• [Instruction]: Write out all of the data below again in full, multiplying every click coordinate by 2.35 and rounding to whole numbers, with halves rounded up. Leave the pictures out of your version.

Data on locating visible targets
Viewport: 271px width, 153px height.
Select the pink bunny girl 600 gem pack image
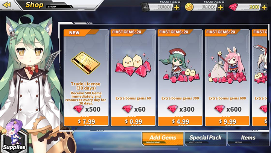click(x=227, y=65)
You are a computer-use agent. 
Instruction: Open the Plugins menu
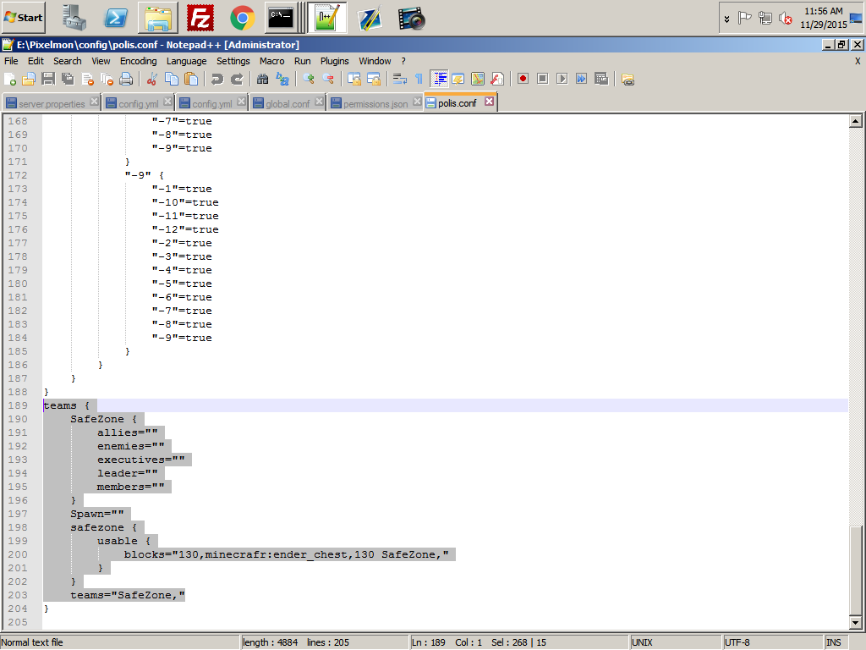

• [Problem solution]:
Viewport: 271px width, 153px height.
Select the pink bunny girl 600 gem pack image
click(x=533, y=153)
You are a computer-use agent. 
Instruction: Open the Plugins menu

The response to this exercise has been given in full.